私はわざと豚貴族しかいない時にこういった行動を取るようにしている。軍人執事の前ではこの不思議現象を見せないようにしているのだ。
「あのガキは……関わりがあると思うか?」
「……」
豚貴族が恐る恐る問いかけるが、軍人執事はため息で返した。
「本気で言っておられるのなら閣下の正気を疑いかねませんな」
「……」
この軍人執事、結構言うんだよね。皮肉屋でもあるのか言い回しがキツい時があるんだよ。まぁ豚貴族はあんまり気にしていないみたいだけど。

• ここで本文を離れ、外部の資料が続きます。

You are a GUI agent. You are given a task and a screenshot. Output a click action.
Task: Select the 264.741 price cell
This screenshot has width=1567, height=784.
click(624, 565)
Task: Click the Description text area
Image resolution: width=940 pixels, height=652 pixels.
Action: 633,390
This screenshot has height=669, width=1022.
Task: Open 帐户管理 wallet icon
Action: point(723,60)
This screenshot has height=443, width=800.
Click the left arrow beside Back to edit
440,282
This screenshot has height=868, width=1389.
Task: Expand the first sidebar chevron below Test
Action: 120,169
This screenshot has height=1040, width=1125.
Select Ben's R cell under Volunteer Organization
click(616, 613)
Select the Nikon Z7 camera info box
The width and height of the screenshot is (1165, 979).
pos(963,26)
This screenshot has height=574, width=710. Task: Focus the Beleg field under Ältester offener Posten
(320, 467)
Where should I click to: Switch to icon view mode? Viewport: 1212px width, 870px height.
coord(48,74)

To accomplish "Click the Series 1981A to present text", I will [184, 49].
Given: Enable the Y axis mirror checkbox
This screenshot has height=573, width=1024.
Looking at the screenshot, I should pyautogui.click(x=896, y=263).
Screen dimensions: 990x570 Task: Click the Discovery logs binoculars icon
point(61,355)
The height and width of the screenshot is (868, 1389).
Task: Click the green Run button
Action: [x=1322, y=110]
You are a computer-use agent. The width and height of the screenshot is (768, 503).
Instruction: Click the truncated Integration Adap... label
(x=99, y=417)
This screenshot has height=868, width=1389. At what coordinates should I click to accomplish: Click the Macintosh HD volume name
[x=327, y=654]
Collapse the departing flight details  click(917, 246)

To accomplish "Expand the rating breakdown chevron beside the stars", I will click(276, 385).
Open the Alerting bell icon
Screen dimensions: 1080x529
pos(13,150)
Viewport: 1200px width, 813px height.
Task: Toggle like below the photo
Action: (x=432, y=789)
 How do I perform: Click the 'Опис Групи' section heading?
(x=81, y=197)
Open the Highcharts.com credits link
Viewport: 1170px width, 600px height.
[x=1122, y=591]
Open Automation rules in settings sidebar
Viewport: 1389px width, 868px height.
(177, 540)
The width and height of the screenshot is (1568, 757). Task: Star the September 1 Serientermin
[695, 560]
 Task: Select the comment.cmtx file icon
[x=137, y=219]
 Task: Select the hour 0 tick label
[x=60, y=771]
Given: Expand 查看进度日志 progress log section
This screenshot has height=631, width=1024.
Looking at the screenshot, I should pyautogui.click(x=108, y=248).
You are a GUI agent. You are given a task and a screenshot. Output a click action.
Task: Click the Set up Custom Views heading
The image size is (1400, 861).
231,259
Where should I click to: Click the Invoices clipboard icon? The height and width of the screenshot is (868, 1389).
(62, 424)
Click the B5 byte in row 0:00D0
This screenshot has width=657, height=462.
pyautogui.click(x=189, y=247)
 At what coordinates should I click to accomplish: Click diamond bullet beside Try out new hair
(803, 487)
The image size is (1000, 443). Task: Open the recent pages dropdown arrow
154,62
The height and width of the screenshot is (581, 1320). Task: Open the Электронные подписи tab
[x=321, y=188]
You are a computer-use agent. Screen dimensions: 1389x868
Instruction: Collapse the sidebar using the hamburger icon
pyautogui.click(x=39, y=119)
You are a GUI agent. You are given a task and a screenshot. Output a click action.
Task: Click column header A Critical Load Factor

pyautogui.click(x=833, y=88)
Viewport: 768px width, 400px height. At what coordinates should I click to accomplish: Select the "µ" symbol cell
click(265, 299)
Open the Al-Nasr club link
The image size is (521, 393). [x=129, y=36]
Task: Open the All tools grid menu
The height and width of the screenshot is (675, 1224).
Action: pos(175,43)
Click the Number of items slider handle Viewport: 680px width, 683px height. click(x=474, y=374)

「暗殺者にあの少女を起用する人物なら苦労はしていません。確かに最初は暗殺者の線もありましたが、そもそも言葉を理解していない少女に指令など出せませんからな。言葉が分からないと言うのは演技でどうにかなる問題ではないですよ」
「……」
「そもそも、閣下もそれは分かっていたはずですが、どうして今さら……」
「……いや、関係ないなら構わん……止めて悪かったな」
そうそう、説明したところでお菓子事件の二の舞。信じて貰えないことを説明するのはもどかしいからね。得体が知れないけど無害な私を気にするより、そっちが抱えてる問題に対応すべきだよ。
「そうですな、続けましょう。今は密航者にかまけている場合ではありません」
あ、私って密航者扱いだったのね。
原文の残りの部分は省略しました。